An der Chalmers University überprüfen wir ständig den Anteil der Frauen, die sich für einen Master of Science in Engineering bewerben. Und wir stellen fest, dass dieser Anteil in Bereichen wie Biochemie und einigen Bauwissenschaften recht hoch ist – in einigen Fällen mehr als 50 Prozent. Leider ist diese Zahl in Bereichen wie Elektronik und Software nach wie vor extrem niedrig. Wir arbeiten sehr hart daran, das Gleichgewicht zwischen den Geschlechtern zu verbessern und Vielfalt in diesen Bereichen zu erreichen.

Hier im Group Product Management arbeiten wir in vielerlei Hinsicht an der Vielfalt. Unser Team setzt sich aus 13 Nationalitäten zusammen, mit Mitarbeitern aus vier Marken. Wir sind immer noch bestrebt, unsere Frauenquote zu erhöhen, aber es wird von Tag zu Tag besser. Als ich zum ersten Mal in eine Führungsposition bei Scania befördert wurde, gab es drei weibliche Führungskräfte in der F&E-Abteilung. Ich war die erste, die technische Direktorin wurde. Ich finde es ermutigend, dass mehr Frauen in diese Positionen kommen, aber es geschieht zu langsam, und wir müssen mehr tun.


Zum Schluss noch folgende Frage: Welche Führungsqualitäten sind Ihrer Meinung nach für ein erfolgreiches und kohärentes konzernweites Produktmanagementteam unerlässlich?

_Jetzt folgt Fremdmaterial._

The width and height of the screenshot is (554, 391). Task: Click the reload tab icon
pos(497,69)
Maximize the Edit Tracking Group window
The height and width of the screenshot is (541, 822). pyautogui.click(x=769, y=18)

Ich glaube, es ist wichtig, Offenheit, Neugier und die Bereitschaft zur Zusammenarbeit zu zeigen, denn wenn wir erfolgreich sein wollen, müssen wir zusammenarbeiten. Wir müssen einander auch zuhören, damit wir die Bedürfnisse der verschiedenen Funktionen besser verstehen können. Ich bin davon überzeugt, dass wir die Vision, die wir für die Zukunft haben, verwirklichen können, wenn wir diesen Ansatz verfolgen und erklären, warum wir Entscheidungen treffen.